> [What is being asked] Once the pictures have been excluded, set down each remaining entry word for word.

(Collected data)
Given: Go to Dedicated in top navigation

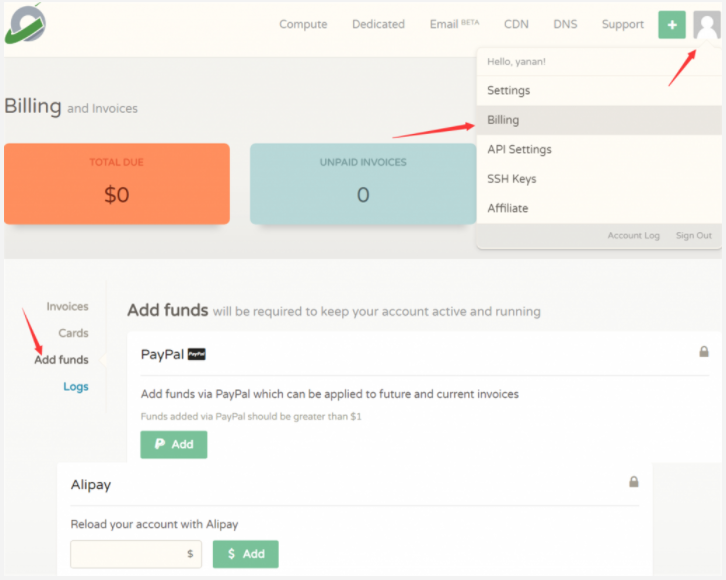Looking at the screenshot, I should (378, 25).
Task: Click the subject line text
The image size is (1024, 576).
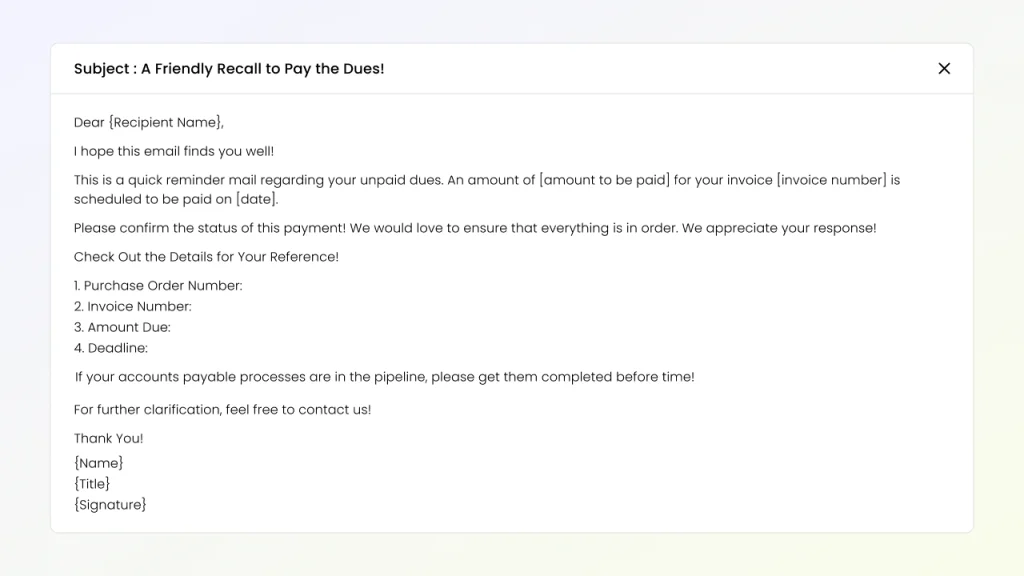Action: [x=229, y=69]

> [Solution for this problem]
Given: Go to Dedicated in top navigation

Looking at the screenshot, I should (378, 25).
Task: Click the subject line text
The image size is (1024, 576).
Action: [x=229, y=69]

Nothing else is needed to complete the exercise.